» SET PROBLEM
Could you rewrite the items below as a two-column CSV with the headers "item_text" and "answer", one row per item, with each value in its own quoted field and line breaks turned into spaces? Leave the pictures out.

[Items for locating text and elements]
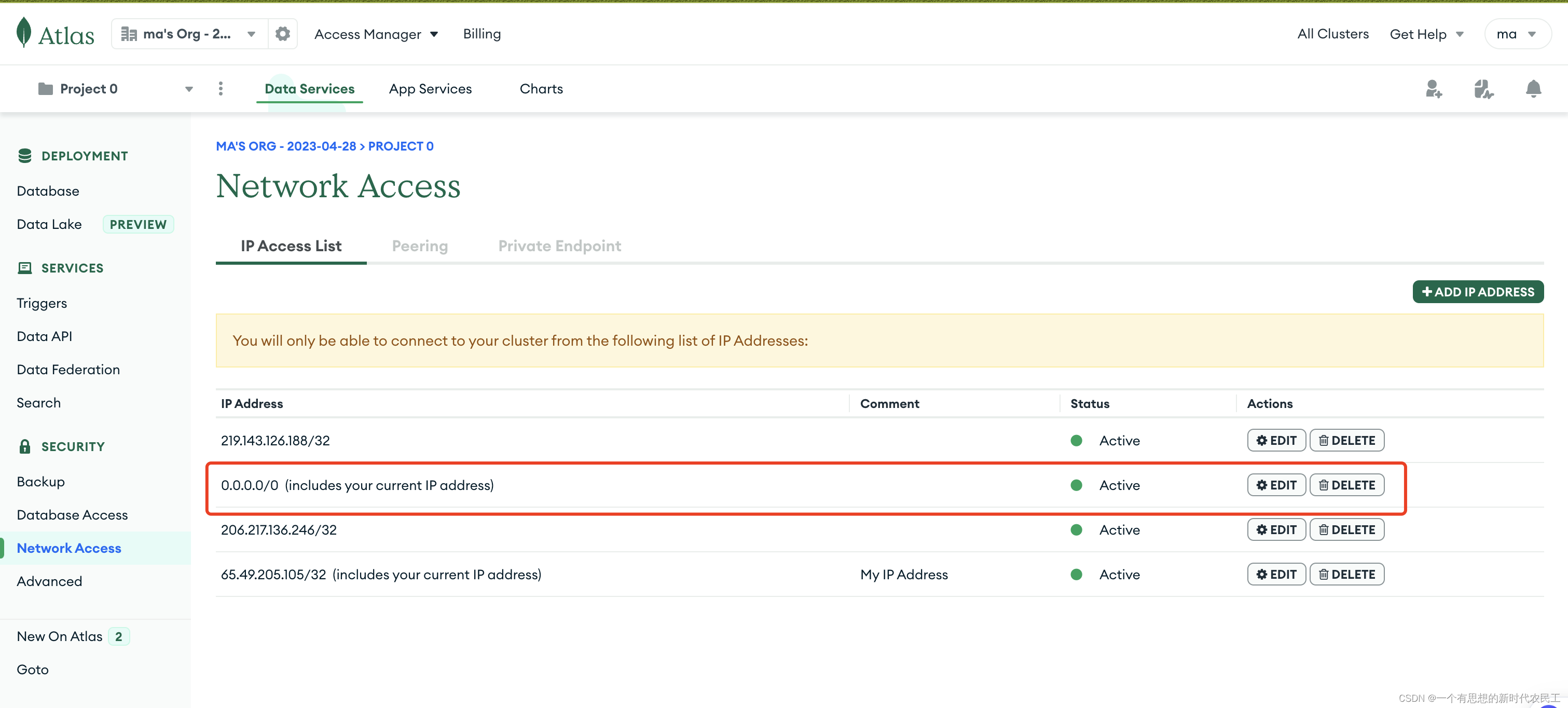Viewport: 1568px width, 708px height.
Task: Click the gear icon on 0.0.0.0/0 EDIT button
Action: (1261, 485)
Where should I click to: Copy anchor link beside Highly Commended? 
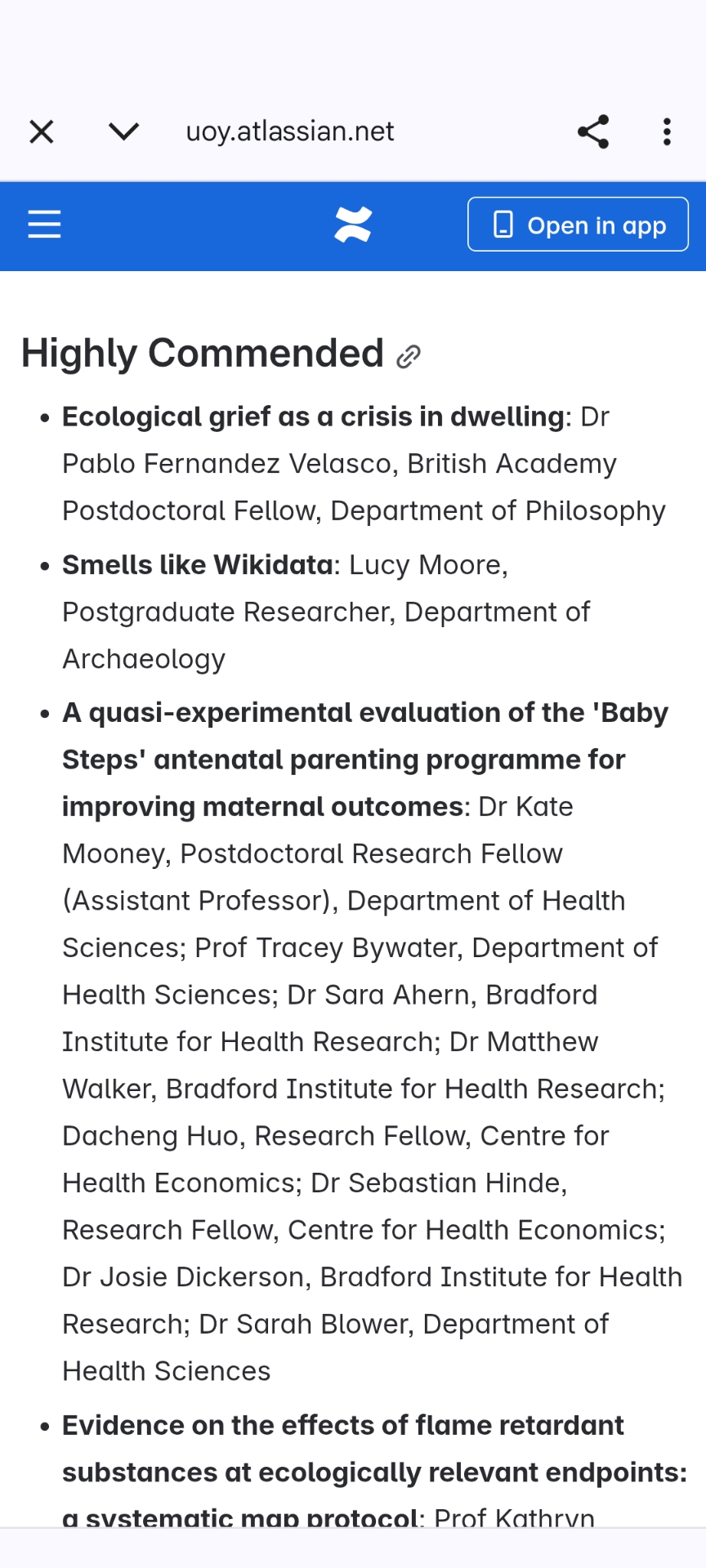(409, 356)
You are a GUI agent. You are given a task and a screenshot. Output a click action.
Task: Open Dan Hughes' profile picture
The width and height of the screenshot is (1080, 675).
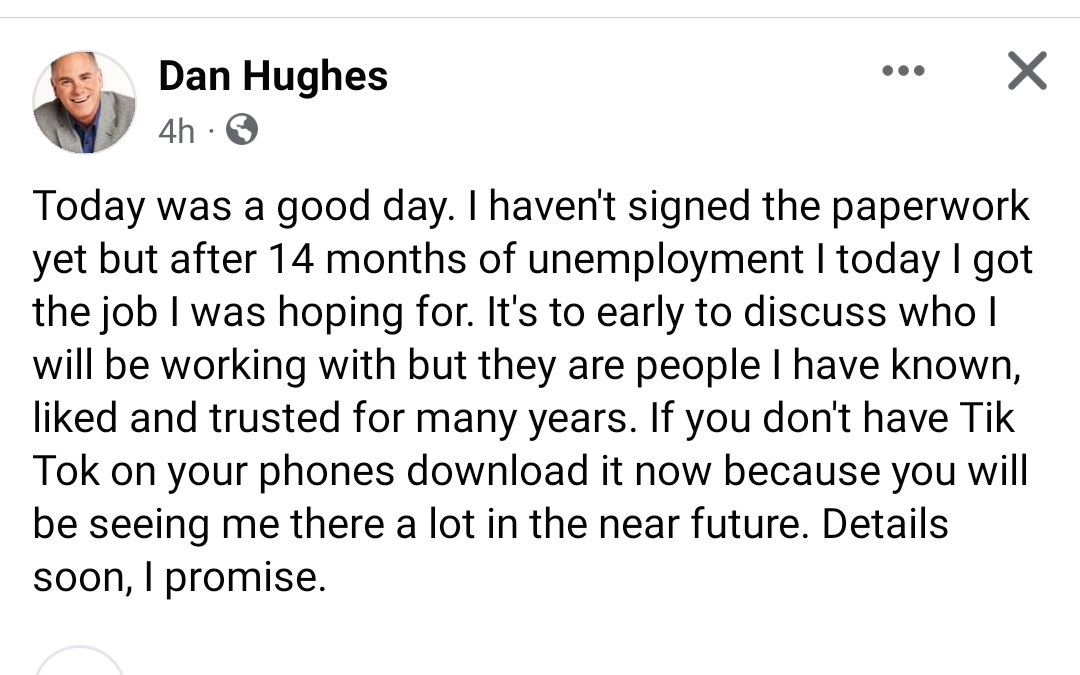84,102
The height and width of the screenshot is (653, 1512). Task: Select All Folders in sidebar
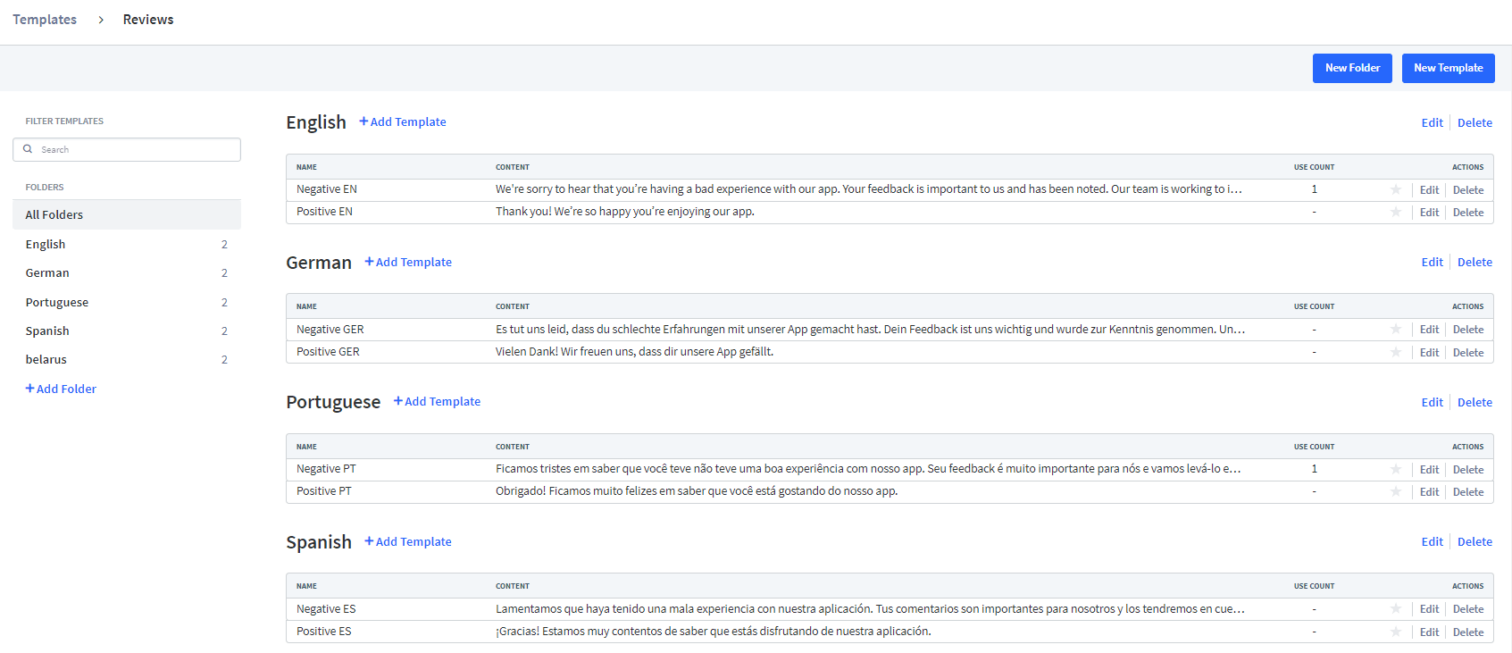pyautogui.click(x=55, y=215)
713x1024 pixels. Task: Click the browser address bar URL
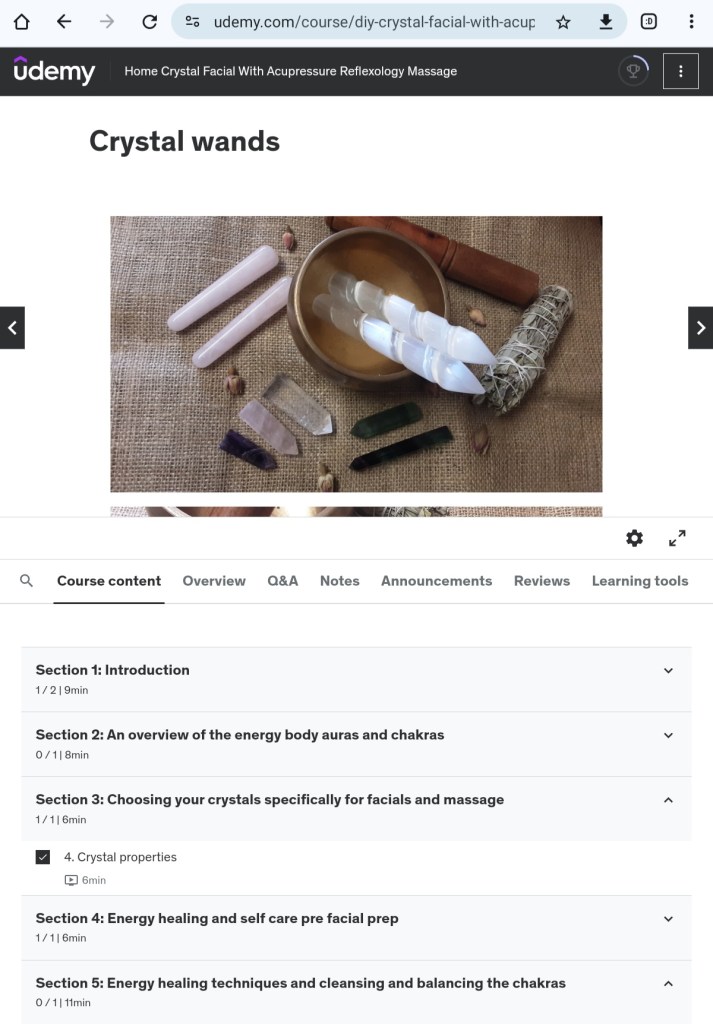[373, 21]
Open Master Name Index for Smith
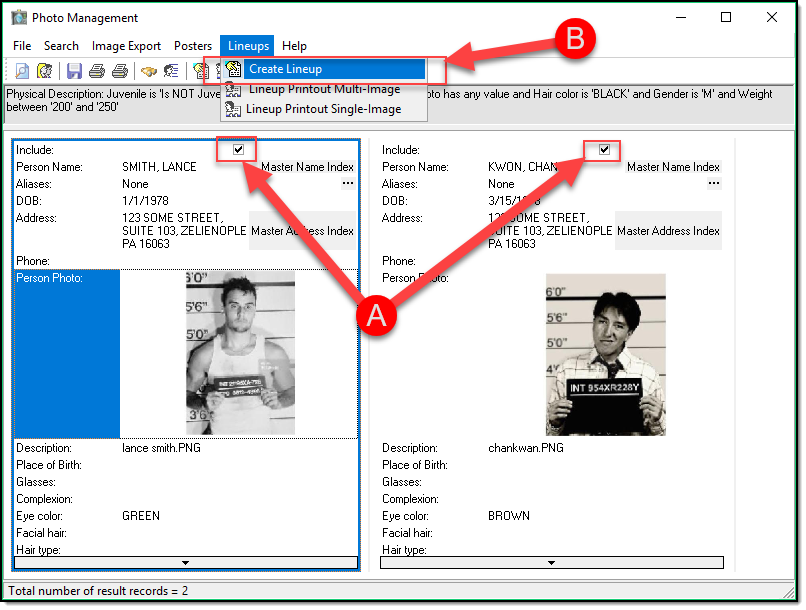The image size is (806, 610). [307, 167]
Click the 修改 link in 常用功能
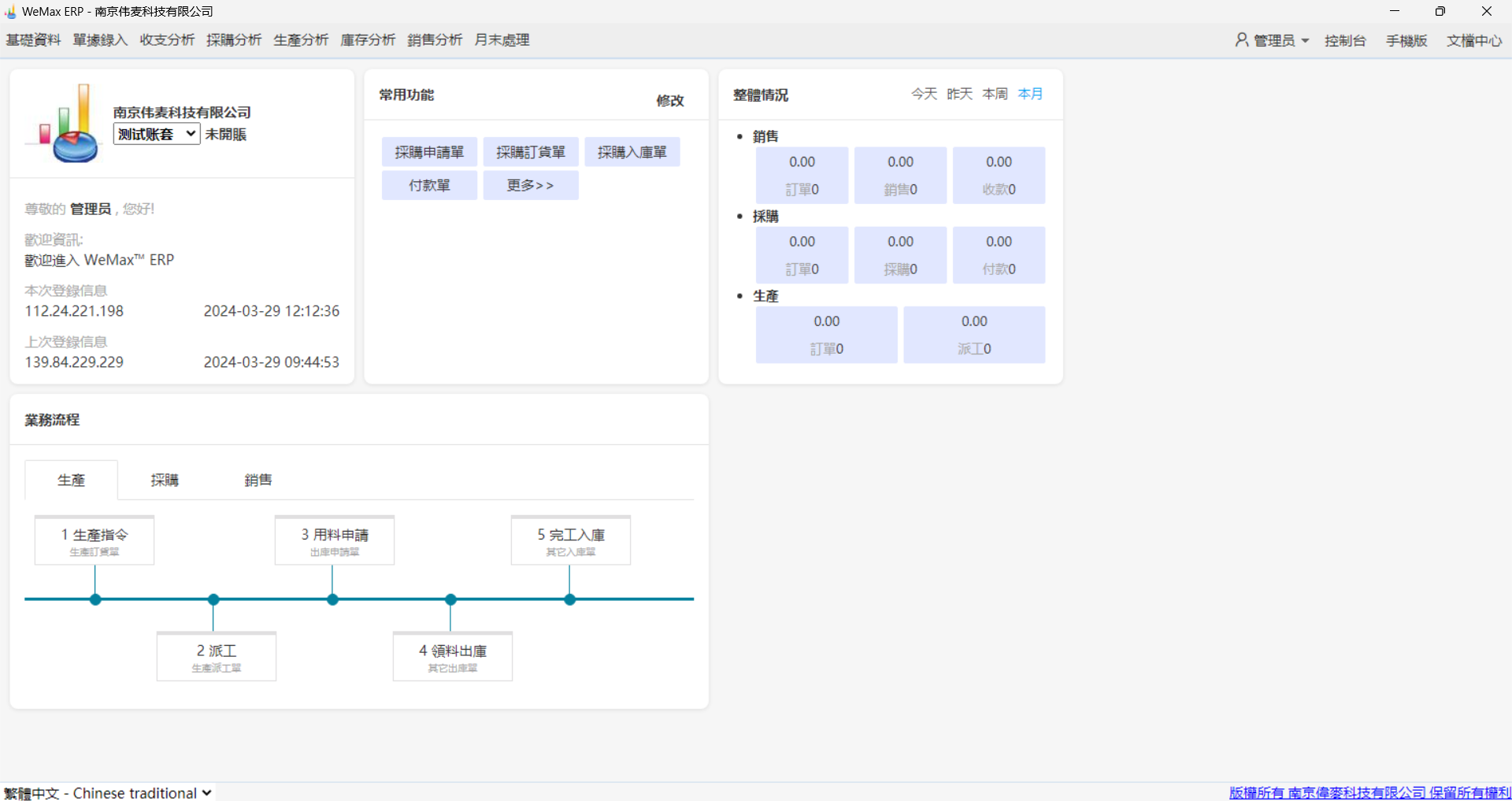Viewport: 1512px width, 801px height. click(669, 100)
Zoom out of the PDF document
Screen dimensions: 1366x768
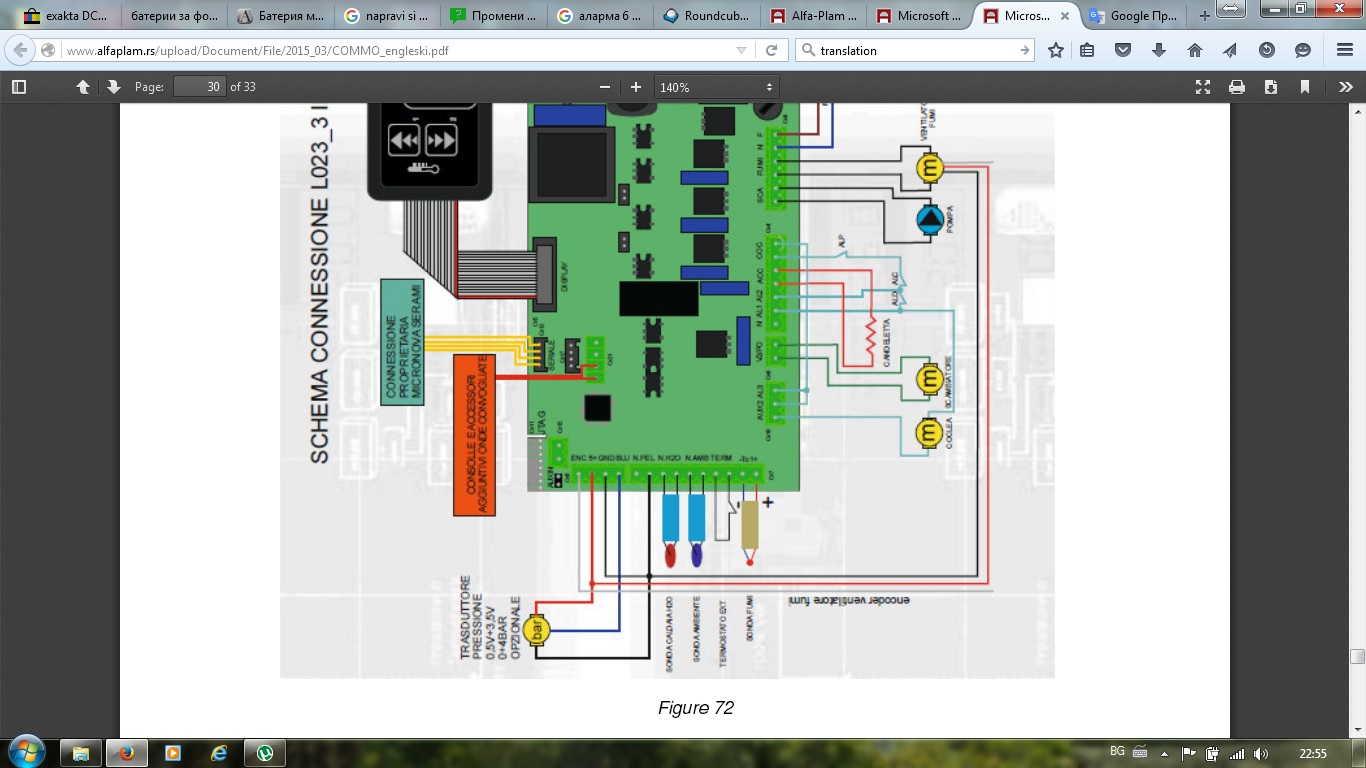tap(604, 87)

» OUTPUT BELOW
item_text,answer
"","Viewport: 1568px width, 708px height. Task: Click the gear icon on 0.0.0.0/0 EDIT button Action: (1261, 485)"
"Where should I click to: Copy anchor link beside Highly Commended?","(409, 356)"
"You are a GUI agent. You are given a task and a screenshot. Output a click action. Task: Open Dan Hughes' profile picture The width and height of the screenshot is (1080, 675).","84,102"
"The height and width of the screenshot is (653, 1512). Task: Select All Folders in sidebar","pyautogui.click(x=55, y=215)"
"713x1024 pixels. Task: Click the browser address bar URL","[373, 21]"
"Open Master Name Index for Smith","The image size is (806, 610). [307, 167]"
"Click the 修改 link in 常用功能","Viewport: 1512px width, 801px height. click(669, 100)"
"Zoom out of the PDF document Screen dimensions: 1366x768","tap(604, 87)"